**EXPLORE THE MATERIAL:**
A. In the Antigua travel piece, swap "Land Rover Defender" for "open-top jeep" and write out everything from "A day-trip taken" down to "destination Antigua is.".
B. Extend the account of the Antigua trip with what comes next after its final sentence.

**TEXT BLOCK:**
——
Paul and Astrid's father, an Englishman, built an early Antiguan resort and was a tourism pioneer. Now in his 90s he and his wife enjoy a house with this fabulous view. Paul points out the property where Princess Margaret used to stay. And the many cannons which protected the island in times long past. There is still a strong British feel about the place. This harbour was a colonial naval station and named after Horatio Nelson. Everyone speaks English, but you do hear a lot of the Antiguan creole. I learned how to order in a restaurant. "Wha U Ha Fuh Nyam?" ("What do you have to eat?"). The simple pleasures of travel!

A day-trip taken with Tropical Adventures Jeep Safaris ( a great day out. We set off at 9am in a Land Rover Defender driven by Big John at a lick that went crash bang wallop up a dirt track to the top of Convent Hill. When we got there, what a photograph. We could see most of the island, had a great view of English Harbour and could even make out Eric Clapton's house. What goes up must come down and we did so via Betty's Hope Sugar Mill which was built in the 1690s and is now a small museum. We had a packed lunch and I chatted to two honeymoon couples, one English and one American. I was not surprised to discover how popular a honeymoon destination Antigua is.

Next, a short visit to a donkey sanctuary before arriving at Crabs Peninsula, where we went kayaking around the mangroves for an hour. Again, our guide was full of chat and information and leaned over every now and again to show us a sea urchin, sea cucumber, a great sting ray and I think a barracuda. Conch are a delicacy, but were out of season on my visit. We headed on to Great Bird Island nature reserve via Stingray City for a snorkel and a well-earned rum punch before driving back via St John's, where the Friday night atmos was just beginning to build.
——
**GIVEN ENTRIES:**
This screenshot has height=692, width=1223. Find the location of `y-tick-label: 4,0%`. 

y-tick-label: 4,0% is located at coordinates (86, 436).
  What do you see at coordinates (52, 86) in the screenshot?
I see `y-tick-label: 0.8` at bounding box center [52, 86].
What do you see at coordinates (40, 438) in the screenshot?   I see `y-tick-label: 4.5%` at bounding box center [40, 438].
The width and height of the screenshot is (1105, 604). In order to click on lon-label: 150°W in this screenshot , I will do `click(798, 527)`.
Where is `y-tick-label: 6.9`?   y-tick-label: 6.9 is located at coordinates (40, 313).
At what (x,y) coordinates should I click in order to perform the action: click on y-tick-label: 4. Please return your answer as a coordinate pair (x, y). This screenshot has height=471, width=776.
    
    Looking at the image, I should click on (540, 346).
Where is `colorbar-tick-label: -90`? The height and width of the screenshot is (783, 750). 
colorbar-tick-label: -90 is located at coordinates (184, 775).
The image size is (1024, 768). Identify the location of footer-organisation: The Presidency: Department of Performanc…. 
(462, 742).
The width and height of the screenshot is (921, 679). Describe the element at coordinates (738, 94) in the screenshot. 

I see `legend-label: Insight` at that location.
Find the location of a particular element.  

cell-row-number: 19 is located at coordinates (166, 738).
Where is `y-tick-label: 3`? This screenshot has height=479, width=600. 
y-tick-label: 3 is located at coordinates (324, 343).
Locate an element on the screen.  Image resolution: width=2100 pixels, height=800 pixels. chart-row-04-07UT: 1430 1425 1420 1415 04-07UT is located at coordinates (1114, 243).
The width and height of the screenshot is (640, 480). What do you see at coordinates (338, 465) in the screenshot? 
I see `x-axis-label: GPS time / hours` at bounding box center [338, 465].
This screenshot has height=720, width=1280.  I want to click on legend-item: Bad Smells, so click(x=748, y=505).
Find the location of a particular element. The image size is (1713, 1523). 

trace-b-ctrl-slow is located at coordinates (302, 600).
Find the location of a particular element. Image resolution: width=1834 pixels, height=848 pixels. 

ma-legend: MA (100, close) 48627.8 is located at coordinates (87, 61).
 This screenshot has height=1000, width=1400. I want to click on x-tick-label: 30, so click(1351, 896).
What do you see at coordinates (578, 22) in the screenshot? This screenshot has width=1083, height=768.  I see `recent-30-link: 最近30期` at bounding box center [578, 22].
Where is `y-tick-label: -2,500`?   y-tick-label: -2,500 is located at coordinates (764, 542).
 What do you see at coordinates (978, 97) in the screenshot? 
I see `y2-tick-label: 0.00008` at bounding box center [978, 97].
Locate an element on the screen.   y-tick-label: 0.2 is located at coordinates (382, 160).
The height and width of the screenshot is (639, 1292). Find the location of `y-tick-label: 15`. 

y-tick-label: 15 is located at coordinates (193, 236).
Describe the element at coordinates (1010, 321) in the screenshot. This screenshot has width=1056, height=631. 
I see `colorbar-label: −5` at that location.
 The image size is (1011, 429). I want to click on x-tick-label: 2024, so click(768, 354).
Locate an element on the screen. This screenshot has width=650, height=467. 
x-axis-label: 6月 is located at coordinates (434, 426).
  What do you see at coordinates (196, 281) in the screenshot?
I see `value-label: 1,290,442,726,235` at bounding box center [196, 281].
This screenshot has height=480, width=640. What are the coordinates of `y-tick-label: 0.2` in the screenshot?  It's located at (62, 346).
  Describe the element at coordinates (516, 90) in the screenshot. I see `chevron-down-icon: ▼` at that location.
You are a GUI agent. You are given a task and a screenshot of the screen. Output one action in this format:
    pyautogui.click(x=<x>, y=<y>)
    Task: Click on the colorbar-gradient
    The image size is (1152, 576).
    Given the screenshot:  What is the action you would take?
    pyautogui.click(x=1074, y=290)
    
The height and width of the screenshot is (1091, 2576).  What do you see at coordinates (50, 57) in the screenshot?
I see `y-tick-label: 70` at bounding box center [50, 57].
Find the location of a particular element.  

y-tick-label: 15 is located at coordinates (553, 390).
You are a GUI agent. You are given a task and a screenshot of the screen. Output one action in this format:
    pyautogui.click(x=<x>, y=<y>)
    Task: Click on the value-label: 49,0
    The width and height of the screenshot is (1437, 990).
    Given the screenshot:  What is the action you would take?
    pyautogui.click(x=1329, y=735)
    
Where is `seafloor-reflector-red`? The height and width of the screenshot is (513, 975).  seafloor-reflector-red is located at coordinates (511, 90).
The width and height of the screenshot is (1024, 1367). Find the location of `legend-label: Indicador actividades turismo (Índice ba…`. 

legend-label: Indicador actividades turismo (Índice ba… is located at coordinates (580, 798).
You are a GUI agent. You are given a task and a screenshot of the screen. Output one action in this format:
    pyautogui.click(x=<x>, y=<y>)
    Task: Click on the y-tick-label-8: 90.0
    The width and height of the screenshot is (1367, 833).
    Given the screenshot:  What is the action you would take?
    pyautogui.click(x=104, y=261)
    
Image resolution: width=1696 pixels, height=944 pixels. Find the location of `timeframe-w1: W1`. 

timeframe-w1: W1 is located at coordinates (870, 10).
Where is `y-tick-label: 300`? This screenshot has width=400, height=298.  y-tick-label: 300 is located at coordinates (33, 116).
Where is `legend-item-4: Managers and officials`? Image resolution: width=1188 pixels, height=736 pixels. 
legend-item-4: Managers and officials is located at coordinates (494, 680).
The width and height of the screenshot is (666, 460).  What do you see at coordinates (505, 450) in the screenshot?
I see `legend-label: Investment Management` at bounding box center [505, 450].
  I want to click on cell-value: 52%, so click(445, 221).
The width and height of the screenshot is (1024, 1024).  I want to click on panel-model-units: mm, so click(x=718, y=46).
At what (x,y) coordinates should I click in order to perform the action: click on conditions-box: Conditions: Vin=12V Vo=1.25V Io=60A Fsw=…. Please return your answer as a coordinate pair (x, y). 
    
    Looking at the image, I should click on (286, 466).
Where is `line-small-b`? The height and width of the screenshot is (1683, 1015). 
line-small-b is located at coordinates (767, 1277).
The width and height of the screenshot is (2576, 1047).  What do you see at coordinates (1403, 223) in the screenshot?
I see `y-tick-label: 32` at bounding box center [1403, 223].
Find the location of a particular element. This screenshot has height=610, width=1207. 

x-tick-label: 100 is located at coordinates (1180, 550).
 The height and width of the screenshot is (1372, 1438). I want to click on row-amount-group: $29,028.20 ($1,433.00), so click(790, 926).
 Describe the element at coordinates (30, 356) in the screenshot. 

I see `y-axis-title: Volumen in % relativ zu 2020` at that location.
——
**TASK-BY-TASK OUTPUTS:**
A.
A day-trip taken with Tropical Adventures Jeep Safaris ( a great day out. We set off at 9am in a open-top jeep driven by Big John at a lick that went crash bang wallop up a dirt track to the top of Convent Hill. When we got there, what a photograph. We could see most of the island, had a great view of English Harbour and could even make out Eric Clapton's house. What goes up must come down and we did so via Betty's Hope Sugar Mill which was built in the 1690s and is now a small museum. We had a packed lunch and I chatted to two honeymoon couples, one English and one American. I was not surprised to discover how popular a honeymoon destination Antigua is.

B.
On my final morning, the thoughtful folk at Sugar Ridge booked me in for a massage in their health centre. They may have noticed I had not visited the gym and wanted to check me out. I get bored doing nothing, but this was an hour of being skilfully pressed and pulled as my therapist searched in vain for some stress. She told me I was in great shape and knocked about two decades from my age, for which I am eternally grateful. She was very good at her job but a stress-busting massage in Antigua is about as necessary as an ashtray on a Harley.

I will be back and will go to see her on day one instead! Now where is that rum punch recipe..?

Getting there

Virgin Atlantic flies four times weekly to Antigua from London Gatwick and is offering return Economy fares from £479 (€558) per person, including tax. This fare is available for departures on various dates in 2016 and 2017. For further information visit  John’s flight was at 9am, so he stayed in London the night before in the very comfortable Z Hotel in Victoria (

Sugar Ridge, where John stayed, was about half an hour’s drive from the airport and 10 minutes for St John’s. He stayed in a Deluxe King room with a splash Pool. Rates are from £191 nightly, including breakfast plus 22.5pc ABST and service charge ( The tourist website for Antigua and Barbuda is

It packs a punch

Old-Fashioned Antiguan Rum Punch begins with 1oz of fresh squeezed lime juice, add 2 oz of Cavalier or English Harbour rum, 1 oz of simple syrup, five dashes of Angostura bitters, a shake of grated nutmeg. Combine the lot into a glass of ice, stir, garnish with lime and another shake of nutmeg and enjoy! It goes well with a lazy swim in that perfect Caribbean water.

An island welcome

The 80,000 people living on Antigua are very reliant on tourism and they are good at it. Christopher Columbus was the first tourist in 1493 and he named the island. From the 1600s it was seen as Britain’s gateway to the Caribbean, and relied on sugar plantations and slavery. They left the Commonwealth in 1981 and are now fully independent. The island has a friendly Caribbean feel with a touch of England and America.

It's just not cricket

The locals are immune to the sound but for the tourist the evenings are accompanied by the sound of crickets. Sitting in the balmy evenings they are the permanent soundtrack. Often restaurants are without windows birds are always on the lookout for a nibble, and some are cheeky enough to land on your table. Sadly for the birds, what was left on my plate wouldn’t feed a sparrow.